Bis jetzt weiß ich so viel: das Problem bezüglich der Isatap Fehlermeldung und der fehlenden Verbindung zum WLan ist KEIN Einzelfall. Es gibt tatsächlich seitenweise Beträge die genau darum handeln. Jetzt ist es schwer zu sagen, ob das auch bei deiner Freundin zutrifft, aber es kann auch nicht ausgeschlossen werden. Weiter im Text.

Es gibt augenscheinlich keine allgemein gültige Lösung. Bei dem einen half das, bei dem anderen jenes; wir müssen einfach mal drauflos werkeln und hoffen, dass es irgendwann zündet. Aber ich habe mir mal die besten Vorschläge zu Gemüte geführt und nach reiflicher Überlegung für testenswert befunden.

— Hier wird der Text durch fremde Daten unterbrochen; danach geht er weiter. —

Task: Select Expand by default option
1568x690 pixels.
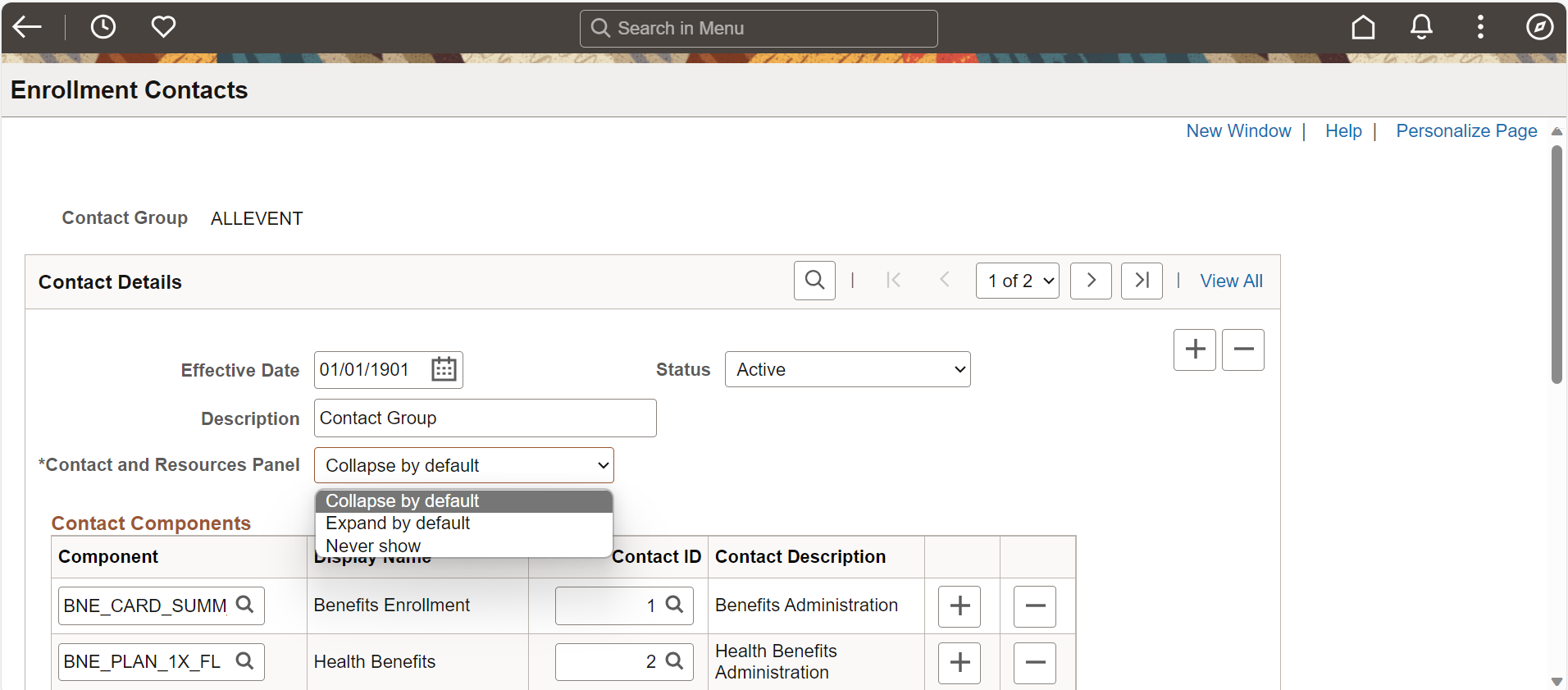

Einstellungen checken: vereinzelt waren auch nur die Drahtlosnetzwerkverbindungen schlichtweg deaktiviert. Ich weiß leider nicht wo man die dazugehörige Einstellung bei Vista findet, aber sicher irgendwo bei den Netzwerkeinstellungen.
Isatap Adapter deaktivieren: im Gerätemanager den Isatap Adapter rechtsklicken und deaktivieren. Soll angeblich schon geholfen haben. Besser finde ich aber den hier...
Isatap Adapter deinstallieren: wie eben rechtsklicken und diesmal Deinstallieren anklicken. Danach im Gerätemanager nach geänderter Hardware suchen und das Teil wieder installieren lassen. Soll vielen schon geholfen haben.
Netzwerkadapter updaten: Naheliegende Lösung. Kann klappen, muss aber nicht. Passenden Treiber gibt es hier: http://www.atheros.c...set=27&system=3 (Qualcomm Atheros bietet auf der eigenen Homepage übrigens KEINE Treiberdownloads an. Eventuell beim Laptophersteller im Supportbereich suchen. Jetzt wird mir auch klar warum die Firma QUALcomm heißt...)
Last but not least: IPv6 deaktivieren. Klingt logisch und dann doch wieder nicht. Einfach im Netzwerkfenster die obligatorsiche Wireless Verbindung rechtsklicken, Eigenschaften auswählen und den Haken bei "Internetprotokoll Version 6 (TCP / IPv6)" entfernen.
So, das war es erst einmal. Ich hoffe, das davon irgendetwas bei deiner Freundin funktioniert.


----------



## Loratus (10. November 2011)

> Einstellungen checken


Schon davor gecheckt, nix bewirkt.



> Isatap Adapter deaktivieren


Kein Erfolg.



> Isatap Adapter deinstallieren


Deinstalliert und bei neuer Hardware suche wird Isatap nicht mehr angezeigt. Oo



> IPv6 deaktivieren


Funzt ned. =/

Das aktualisieren probieren wir Morgen dann, wird Zeit für die Heia.^^

Danke jedenfalls schonmal 
Geht garnix soll sie mal bei Support Anrufen morgen.


----------



## Saji (10. November 2011)

Loratus schrieb:


> Deinstalliert und bei neuer Hardware suche wird Isatap nicht mehr angezeigt. Oo
> 
> Letzten 2 Sachen werden noch probiert.
> 
> ...



Hachja, wie wundervoll.  Das war auch alles, was ich zum Thema finden konnte. Sollten die letzten beiden Vorschläge auch nicht helfen führt wohl kein Weg am Support vorbei. Achja, das Problem scheint auch nur bei Win Vista aufzutreten, bei Win 7 nicht. Ich halte mal meine Augen und Ohren weiterhin offen .


----------



## OldboyX (10. November 2011)

Leider grad zu faul alles durchzulesen so verzeiht bitte, wenn einige Lösungsvorschläge bereits gefallen sind:

- Falls deine Freundin einen Laptop hat, unbedingt checken ob nicht vlt. das WLAN über einen kleinen Schalter am Gehäuse deaktiviert ist. Laptops haben manchmal eine Funktion, die genau bewirkt, dass das WLAN nicht geht, aber es auch nicht der WLAN Adapter Deaktiviert ist. Eventuell ist die Funktion auch über eine Tastenkombination aufrufbar.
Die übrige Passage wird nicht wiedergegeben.